# [Task statement]
Render every line of the entries below as a JSON list of strings, one string per line, omitting blank lines.

# [Data rows]
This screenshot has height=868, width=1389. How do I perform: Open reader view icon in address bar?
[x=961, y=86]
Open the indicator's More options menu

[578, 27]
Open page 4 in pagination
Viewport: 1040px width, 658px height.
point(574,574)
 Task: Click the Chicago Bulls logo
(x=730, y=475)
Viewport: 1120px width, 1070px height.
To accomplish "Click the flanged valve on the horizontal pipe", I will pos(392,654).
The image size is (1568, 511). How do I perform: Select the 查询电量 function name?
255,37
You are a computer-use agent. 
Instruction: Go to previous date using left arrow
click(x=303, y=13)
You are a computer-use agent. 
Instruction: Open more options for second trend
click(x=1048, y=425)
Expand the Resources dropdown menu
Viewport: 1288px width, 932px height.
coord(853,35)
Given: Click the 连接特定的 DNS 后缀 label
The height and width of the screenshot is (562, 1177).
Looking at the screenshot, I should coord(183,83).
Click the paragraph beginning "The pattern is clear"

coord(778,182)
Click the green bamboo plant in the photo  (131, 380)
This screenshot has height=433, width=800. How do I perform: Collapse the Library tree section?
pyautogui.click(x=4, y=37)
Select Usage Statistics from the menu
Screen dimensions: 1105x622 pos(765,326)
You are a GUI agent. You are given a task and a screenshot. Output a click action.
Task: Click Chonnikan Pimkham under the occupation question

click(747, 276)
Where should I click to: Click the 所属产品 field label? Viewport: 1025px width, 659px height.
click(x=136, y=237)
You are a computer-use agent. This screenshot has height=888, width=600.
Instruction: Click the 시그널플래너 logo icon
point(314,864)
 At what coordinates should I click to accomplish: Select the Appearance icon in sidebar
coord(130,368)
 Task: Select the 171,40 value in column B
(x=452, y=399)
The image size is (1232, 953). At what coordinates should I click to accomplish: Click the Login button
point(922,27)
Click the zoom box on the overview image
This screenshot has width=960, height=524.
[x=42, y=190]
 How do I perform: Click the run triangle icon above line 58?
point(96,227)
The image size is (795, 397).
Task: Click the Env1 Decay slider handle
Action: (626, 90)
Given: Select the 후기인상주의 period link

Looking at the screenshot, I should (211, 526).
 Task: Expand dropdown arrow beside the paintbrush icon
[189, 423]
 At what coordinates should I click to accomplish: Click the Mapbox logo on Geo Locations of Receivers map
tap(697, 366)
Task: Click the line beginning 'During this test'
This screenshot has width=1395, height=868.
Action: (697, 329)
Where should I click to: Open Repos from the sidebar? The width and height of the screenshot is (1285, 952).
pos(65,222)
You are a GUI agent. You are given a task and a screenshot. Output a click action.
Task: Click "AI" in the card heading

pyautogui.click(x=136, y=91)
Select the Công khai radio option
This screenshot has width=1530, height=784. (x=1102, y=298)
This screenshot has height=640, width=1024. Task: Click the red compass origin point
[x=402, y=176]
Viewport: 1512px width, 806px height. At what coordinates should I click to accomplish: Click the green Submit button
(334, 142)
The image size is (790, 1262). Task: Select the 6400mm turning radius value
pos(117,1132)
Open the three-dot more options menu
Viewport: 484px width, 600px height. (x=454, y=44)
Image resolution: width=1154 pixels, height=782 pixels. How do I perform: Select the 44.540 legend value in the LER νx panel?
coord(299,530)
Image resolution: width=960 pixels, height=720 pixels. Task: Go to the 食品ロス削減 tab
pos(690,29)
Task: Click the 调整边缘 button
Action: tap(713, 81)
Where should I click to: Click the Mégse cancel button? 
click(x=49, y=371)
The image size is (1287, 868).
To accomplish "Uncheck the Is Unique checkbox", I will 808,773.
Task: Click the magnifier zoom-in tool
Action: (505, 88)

# [Output below]
[
  "This screenshot has height=868, width=1389. How do I perform: Open reader view icon in address bar?",
  "[x=961, y=86]",
  "Open the indicator's More options menu",
  "[578, 27]",
  "Open page 4 in pagination",
  "Viewport: 1040px width, 658px height.",
  "point(574,574)",
  " Task: Click the Chicago Bulls logo",
  "(x=730, y=475)",
  "Viewport: 1120px width, 1070px height.",
  "To accomplish \"Click the flanged valve on the horizontal pipe\", I will pos(392,654).",
  "The image size is (1568, 511). How do I perform: Select the 查询电量 function name?",
  "255,37",
  "You are a computer-use agent. ",
  "Instruction: Go to previous date using left arrow",
  "click(x=303, y=13)",
  "You are a computer-use agent. ",
  "Instruction: Open more options for second trend",
  "click(x=1048, y=425)",
  "Expand the Resources dropdown menu",
  "Viewport: 1288px width, 932px height.",
  "coord(853,35)",
  "Given: Click the 连接特定的 DNS 后缀 label",
  "The height and width of the screenshot is (562, 1177).",
  "Looking at the screenshot, I should coord(183,83).",
  "Click the paragraph beginning \"The pattern is clear\"",
  "coord(778,182)",
  "Click the green bamboo plant in the photo  (131, 380)",
  "This screenshot has height=433, width=800. How do I perform: Collapse the Library tree section?",
  "pyautogui.click(x=4, y=37)",
  "Select Usage Statistics from the menu",
  "Screen dimensions: 1105x622 pos(765,326)",
  "You are a GUI agent. You are given a task and a screenshot. Output a click action.",
  "Task: Click Chonnikan Pimkham under the occupation question",
  "click(747, 276)",
  "Where should I click to: Click the 所属产品 field label? Viewport: 1025px width, 659px height.",
  "click(x=136, y=237)",
  "You are a computer-use agent. This screenshot has height=888, width=600.",
  "Instruction: Click the 시그널플래너 logo icon",
  "point(314,864)",
  " At what coordinates should I click to accomplish: Select the Appearance icon in sidebar",
  "coord(130,368)",
  " Task: Select the 171,40 value in column B",
  "(x=452, y=399)",
  "The image size is (1232, 953). At what coordinates should I click to accomplish: Click the Login button",
  "point(922,27)",
  "Click the zoom box on the overview image",
  "This screenshot has width=960, height=524.",
  "[x=42, y=190]",
  " How do I perform: Click the run triangle icon above line 58?",
  "point(96,227)",
  "The image size is (795, 397).",
  "Task: Click the Env1 Decay slider handle",
  "Action: (626, 90)",
  "Given: Select the 후기인상주의 period link",
  "Looking at the screenshot, I should (211, 526).",
  " Task: Expand dropdown arrow beside the paintbrush icon",
  "[189, 423]",
  " At what coordinates should I click to accomplish: Click the Mapbox logo on Geo Locations of Receivers map",
  "tap(697, 366)",
  "Task: Click the line beginning 'During this test'",
  "This screenshot has width=1395, height=868.",
  "Action: (697, 329)",
  "Where should I click to: Open Repos from the sidebar? The width and height of the screenshot is (1285, 952).",
  "pos(65,222)",
  "You are a GUI agent. You are given a task and a screenshot. Output a click action.",
  "Task: Click \"AI\" in the card heading",
  "pyautogui.click(x=136, y=91)",
  "Select the Công khai radio option",
  "This screenshot has width=1530, height=784. (x=1102, y=298)",
  "This screenshot has height=640, width=1024. Task: Click the red compass origin point",
  "[x=402, y=176]",
  "Viewport: 1512px width, 806px height. At what coordinates should I click to accomplish: Click the green Submit button",
  "(334, 142)",
  "The image size is (790, 1262). Task: Select the 6400mm turning radius value",
  "pos(117,1132)",
  "Open the three-dot more options menu",
  "Viewport: 484px width, 600px height. (x=454, y=44)",
  "Image resolution: width=1154 pixels, height=782 pixels. How do I perform: Select the 44.540 legend value in the LER νx panel?",
  "coord(299,530)",
  "Image resolution: width=960 pixels, height=720 pixels. Task: Go to the 食品ロス削減 tab",
  "pos(690,29)",
  "Task: Click the 调整边缘 button",
  "Action: tap(713, 81)",
  "Where should I click to: Click the Mégse cancel button? ",
  "click(x=49, y=371)",
  "The image size is (1287, 868).",
  "To accomplish \"Uncheck the Is Unique checkbox\", I will 808,773.",
  "Task: Click the magnifier zoom-in tool",
  "Action: (505, 88)"
]